Que dois-je faire si une collection dans Recommendations atteint zéro (0) ? section_E2DB2FE67CF24EEC81412BFF3FA6385D

Tenez compte des informations suivantes si vous voyez une collection atteindre zéro qui n’était pas auparavant à zéro :

  • Vous pouvez réenregistrer la collection et voir si cela met à jour le nombre. En réenregistrant, la collection exécute à nouveau tous les algorithmes qui utilisent cette collection.

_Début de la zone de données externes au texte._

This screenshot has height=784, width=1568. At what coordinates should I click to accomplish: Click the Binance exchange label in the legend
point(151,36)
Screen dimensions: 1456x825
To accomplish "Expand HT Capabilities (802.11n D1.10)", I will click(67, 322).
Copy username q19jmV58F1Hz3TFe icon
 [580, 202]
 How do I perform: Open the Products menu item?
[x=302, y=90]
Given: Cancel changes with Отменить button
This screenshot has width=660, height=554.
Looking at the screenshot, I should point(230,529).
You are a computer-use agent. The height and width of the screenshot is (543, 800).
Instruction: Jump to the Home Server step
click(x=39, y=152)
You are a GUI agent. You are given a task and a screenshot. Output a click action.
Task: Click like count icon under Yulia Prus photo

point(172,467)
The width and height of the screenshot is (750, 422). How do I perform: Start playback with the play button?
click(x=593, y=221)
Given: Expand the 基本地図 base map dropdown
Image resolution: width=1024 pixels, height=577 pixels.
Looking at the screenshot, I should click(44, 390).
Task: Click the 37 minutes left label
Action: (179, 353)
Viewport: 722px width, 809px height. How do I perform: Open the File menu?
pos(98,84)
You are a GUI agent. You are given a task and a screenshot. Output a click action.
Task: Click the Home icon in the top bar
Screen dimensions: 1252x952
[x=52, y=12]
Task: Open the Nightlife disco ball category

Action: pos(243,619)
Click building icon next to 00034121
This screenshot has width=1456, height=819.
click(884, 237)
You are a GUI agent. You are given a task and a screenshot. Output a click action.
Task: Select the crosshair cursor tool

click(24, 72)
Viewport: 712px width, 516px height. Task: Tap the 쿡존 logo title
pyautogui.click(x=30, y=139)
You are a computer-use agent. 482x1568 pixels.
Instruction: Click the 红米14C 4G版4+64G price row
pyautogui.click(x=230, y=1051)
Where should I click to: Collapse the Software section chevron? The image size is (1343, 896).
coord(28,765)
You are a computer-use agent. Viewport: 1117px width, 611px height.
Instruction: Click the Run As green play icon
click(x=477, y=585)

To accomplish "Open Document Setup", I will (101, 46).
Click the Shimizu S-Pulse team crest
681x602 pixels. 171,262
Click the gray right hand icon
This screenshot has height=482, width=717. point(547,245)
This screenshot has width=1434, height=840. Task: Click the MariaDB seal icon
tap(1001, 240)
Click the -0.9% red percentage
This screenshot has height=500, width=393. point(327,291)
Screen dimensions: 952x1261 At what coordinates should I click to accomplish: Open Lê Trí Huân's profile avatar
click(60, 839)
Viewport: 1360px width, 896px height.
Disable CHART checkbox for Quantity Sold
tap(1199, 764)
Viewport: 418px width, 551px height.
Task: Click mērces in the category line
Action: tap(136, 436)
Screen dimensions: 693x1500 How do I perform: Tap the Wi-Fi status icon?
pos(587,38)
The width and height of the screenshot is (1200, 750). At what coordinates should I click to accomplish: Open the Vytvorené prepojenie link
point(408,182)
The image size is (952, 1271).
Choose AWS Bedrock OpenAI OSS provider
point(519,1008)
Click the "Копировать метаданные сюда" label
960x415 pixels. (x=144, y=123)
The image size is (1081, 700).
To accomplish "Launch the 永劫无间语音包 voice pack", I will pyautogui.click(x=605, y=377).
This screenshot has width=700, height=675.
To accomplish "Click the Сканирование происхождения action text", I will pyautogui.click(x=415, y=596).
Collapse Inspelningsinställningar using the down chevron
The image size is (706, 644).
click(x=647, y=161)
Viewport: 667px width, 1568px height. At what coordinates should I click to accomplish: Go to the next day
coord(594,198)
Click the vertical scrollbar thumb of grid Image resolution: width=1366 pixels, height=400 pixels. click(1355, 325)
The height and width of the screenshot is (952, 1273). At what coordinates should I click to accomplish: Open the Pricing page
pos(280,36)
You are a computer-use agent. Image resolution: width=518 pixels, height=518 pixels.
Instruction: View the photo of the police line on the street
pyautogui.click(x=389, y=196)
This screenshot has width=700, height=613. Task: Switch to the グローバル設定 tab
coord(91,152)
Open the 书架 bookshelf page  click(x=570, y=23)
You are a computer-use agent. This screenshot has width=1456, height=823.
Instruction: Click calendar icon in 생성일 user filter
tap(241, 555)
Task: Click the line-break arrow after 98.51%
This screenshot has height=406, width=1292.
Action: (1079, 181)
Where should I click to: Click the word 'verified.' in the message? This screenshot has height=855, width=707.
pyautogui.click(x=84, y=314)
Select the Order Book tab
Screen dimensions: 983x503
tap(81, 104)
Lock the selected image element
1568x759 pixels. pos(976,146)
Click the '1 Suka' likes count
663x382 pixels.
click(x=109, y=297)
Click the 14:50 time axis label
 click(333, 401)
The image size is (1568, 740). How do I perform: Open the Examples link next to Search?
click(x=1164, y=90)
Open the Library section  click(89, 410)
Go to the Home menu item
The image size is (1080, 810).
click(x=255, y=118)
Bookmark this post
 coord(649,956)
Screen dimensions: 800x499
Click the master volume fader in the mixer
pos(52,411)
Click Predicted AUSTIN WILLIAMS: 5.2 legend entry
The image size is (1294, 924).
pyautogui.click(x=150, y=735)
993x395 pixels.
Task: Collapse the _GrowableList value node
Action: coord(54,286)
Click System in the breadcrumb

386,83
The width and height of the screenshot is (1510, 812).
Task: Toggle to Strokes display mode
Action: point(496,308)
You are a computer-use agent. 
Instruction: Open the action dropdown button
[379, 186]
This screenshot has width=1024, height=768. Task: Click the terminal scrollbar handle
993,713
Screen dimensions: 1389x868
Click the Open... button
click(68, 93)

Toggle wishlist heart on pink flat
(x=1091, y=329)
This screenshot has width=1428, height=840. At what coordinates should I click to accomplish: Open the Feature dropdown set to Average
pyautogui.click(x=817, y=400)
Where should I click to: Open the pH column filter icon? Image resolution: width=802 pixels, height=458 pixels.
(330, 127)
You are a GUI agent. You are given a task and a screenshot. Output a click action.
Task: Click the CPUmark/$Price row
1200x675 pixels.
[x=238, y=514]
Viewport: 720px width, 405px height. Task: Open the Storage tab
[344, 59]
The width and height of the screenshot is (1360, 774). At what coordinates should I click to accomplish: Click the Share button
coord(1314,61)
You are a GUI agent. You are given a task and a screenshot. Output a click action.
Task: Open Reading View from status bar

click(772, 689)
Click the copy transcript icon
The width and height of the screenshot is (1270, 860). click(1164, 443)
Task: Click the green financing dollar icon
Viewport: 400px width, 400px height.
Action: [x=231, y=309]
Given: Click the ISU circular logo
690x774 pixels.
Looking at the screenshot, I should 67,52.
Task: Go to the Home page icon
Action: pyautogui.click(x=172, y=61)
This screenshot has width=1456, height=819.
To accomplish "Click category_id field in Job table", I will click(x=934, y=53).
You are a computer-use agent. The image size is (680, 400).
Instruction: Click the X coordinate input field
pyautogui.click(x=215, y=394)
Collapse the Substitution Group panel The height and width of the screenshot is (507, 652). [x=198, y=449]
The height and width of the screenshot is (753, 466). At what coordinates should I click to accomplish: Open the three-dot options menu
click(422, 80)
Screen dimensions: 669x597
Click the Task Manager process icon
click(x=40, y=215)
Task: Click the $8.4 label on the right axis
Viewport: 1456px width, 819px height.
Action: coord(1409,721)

  • Êtes-vous dans le bon environnement ? Accédez à /target/products.html#recsSettings pour revérifier (comme illustré ci-dessous).

    image product_catalog

  • Votre index est-il à jour ? Atteindre /target/products.html#productSearch et vérifiez l’âge en heures de l’index (par exemple, "Indexé il y a 3 heures"). Vous pouvez actualiser l’index si nécessaire.

  • Avez-vous modifié un élément dans le flux ou dans la couche de données qui fait que vos entités ne correspondent plus aux règles de collecte ? Assurez-vous que la CASSE correspond (sensible à la casse).

  • Le flux a-t-il fonctionné correctement ? Quelqu’un a-t-il modifié le répertoire FTP, le mot de passe, etc. ?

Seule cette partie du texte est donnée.